Toprağın adamı, tarımın duayeni Ekiz Tohumculuk Yönetim Kurulu Başkanı Hasan Ekiz dostumuz göndermiş
ÜLKEMİN İŞİ ZOR
İşimiz gücümüz boş, boş işe yaramayan konuşmalar, sohbetler yapmak, kolaydan çok para kazanma isteği için çabalamak.
Geçen gün yakın bir masada oturan 10-15 kişilik bir grubunun sohbetlerine kulak misafiri oldum. Herkes, borsadan nasıl zengin olunur, arsa para kazandırır mı, imar rantı nerelerde yüksek olacak, parayı mevduata mı yatıralım, kim nereden ne kazandı, nasıl zengin oldu gibi kolay para kazanmanın yollarını konuşuyorlardı.
Hiç üretelim, şunu yapalım bunu yapalım diyen yok. Yani herkes kolay kazanç peşinde. Yorulmadan, terlemeden, kirlenmeden.
O nedenle ülkemin geleceği için çok endişeliyim.
Ali Kemal Başaran abi göndermiş.
DAYI
Hikaye buya,hep anlatır dururlar.
"Aslanın açlıktan başı dönüyormuş. Ormanın altını üstüne getirmiş ama nafile.

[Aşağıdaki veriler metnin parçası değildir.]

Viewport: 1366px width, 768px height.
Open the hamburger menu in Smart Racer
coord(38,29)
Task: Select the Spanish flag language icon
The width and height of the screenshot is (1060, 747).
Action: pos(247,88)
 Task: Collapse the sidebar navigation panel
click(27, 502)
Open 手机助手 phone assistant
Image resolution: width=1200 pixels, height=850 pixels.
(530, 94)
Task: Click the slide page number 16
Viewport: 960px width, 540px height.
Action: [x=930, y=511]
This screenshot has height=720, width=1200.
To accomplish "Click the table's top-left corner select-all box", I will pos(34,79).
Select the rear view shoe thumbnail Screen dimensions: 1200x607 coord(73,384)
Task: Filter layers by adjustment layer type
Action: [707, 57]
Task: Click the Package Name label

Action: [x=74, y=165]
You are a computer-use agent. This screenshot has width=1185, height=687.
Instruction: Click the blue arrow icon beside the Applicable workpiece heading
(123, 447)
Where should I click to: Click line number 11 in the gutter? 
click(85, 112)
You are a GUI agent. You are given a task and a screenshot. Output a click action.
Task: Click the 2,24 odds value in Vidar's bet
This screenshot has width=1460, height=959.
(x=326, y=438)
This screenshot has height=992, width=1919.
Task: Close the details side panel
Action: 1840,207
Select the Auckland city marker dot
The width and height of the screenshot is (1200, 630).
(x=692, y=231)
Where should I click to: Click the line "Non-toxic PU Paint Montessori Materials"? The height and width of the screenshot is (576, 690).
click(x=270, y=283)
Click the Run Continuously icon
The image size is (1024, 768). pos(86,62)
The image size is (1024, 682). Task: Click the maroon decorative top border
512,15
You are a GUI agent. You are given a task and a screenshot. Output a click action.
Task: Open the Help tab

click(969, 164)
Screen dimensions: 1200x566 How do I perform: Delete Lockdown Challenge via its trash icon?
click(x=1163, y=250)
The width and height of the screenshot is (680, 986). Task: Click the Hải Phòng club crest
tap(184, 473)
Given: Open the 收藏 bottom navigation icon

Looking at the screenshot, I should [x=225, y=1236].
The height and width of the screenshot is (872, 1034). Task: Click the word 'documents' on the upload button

Yiyecek hiçbir şey yok.Tam umudunu yitirdiği sırada çalıların arasında bir kıpırtı olmuş. Pençesini bir atmış kıpırdananı, çekip çıkarmış.
Bir bakmış ufak tefek bir hayvan. "Sen de kimsin?" demiş.
Hayvan "Ben senin dayın kediyim" demiş.
Aslan gülerek "Hadi ordan" demiş,
"Ne dayısı. Ben açlıktan ölüyorum seni yiyeceğim."
Kedi demiş ki, "Beni yiyemezsin. Ben senin dayınım.Bak pençelerime, bak bıyığıma, bak yüzüme."
Aslan kediyi daha yakına çekip incelemiş.
Gerçekten de benziyor kendisine. "Peki ama" demiş, "sen benim dayım olsan daha iri olman gerekmez miydi? Sen ufacık bir şeysin.
"Hiç sorma yeğenim. Ben de senin gibi kocamandım. Sen insanoğlunu tanır mısın?"
Aslan başını kaşımış,
"Hayır" demiş. Kedi anlatmış:
"Ben de senin gibi dev bir aslanken bu insanoğlunun eline düştüm. Beni döve döve bu hale getirdi. Küçüldüm böyle ufacık kaldım."
Aslan kükremiş,"Bana göster, senin intikamını alayım."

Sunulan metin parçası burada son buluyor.